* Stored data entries
◇ ◇ ◇

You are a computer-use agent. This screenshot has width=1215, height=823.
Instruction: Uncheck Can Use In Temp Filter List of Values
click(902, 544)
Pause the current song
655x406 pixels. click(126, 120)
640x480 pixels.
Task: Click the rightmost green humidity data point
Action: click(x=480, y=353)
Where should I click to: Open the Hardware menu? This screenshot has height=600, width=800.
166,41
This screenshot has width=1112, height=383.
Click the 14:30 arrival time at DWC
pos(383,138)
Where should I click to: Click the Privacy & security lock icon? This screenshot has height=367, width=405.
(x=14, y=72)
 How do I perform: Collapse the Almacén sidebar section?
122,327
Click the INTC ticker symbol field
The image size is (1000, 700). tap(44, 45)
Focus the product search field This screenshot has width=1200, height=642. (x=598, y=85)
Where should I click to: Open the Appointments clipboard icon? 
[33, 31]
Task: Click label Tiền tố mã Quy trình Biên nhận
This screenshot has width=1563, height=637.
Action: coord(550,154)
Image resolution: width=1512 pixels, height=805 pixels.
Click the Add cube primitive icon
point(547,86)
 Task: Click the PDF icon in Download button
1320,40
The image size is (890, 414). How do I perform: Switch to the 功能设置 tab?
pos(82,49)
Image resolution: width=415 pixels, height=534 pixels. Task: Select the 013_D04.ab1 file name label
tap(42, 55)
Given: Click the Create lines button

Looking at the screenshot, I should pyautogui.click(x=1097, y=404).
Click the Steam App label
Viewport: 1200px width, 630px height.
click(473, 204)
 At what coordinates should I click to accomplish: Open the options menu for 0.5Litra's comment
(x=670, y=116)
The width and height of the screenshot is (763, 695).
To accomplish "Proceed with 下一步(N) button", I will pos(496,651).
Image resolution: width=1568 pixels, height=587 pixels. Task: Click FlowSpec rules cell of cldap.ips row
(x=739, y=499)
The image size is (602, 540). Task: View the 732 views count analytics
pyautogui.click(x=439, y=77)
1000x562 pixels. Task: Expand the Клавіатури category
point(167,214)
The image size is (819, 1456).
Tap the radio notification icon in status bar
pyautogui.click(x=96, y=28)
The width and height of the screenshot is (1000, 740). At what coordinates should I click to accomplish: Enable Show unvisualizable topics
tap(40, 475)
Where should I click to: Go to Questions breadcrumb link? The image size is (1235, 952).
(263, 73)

◇ ◇ ◇

* Assignment
Your answer must be the line with "At what coordinates should I click to accomplish: Open" and all lines after it through the final line of the entries, copied exactly and with nothing added.

* Completed exercise
 At what coordinates should I click to accomplish: Open the options menu for 0.5Litra's comment
(x=670, y=116)
The width and height of the screenshot is (763, 695).
To accomplish "Proceed with 下一步(N) button", I will pos(496,651).
Image resolution: width=1568 pixels, height=587 pixels. Task: Click FlowSpec rules cell of cldap.ips row
(x=739, y=499)
The image size is (602, 540). Task: View the 732 views count analytics
pyautogui.click(x=439, y=77)
1000x562 pixels. Task: Expand the Клавіатури category
point(167,214)
The image size is (819, 1456).
Tap the radio notification icon in status bar
pyautogui.click(x=96, y=28)
The width and height of the screenshot is (1000, 740). At what coordinates should I click to accomplish: Enable Show unvisualizable topics
tap(40, 475)
Where should I click to: Go to Questions breadcrumb link? The image size is (1235, 952).
(263, 73)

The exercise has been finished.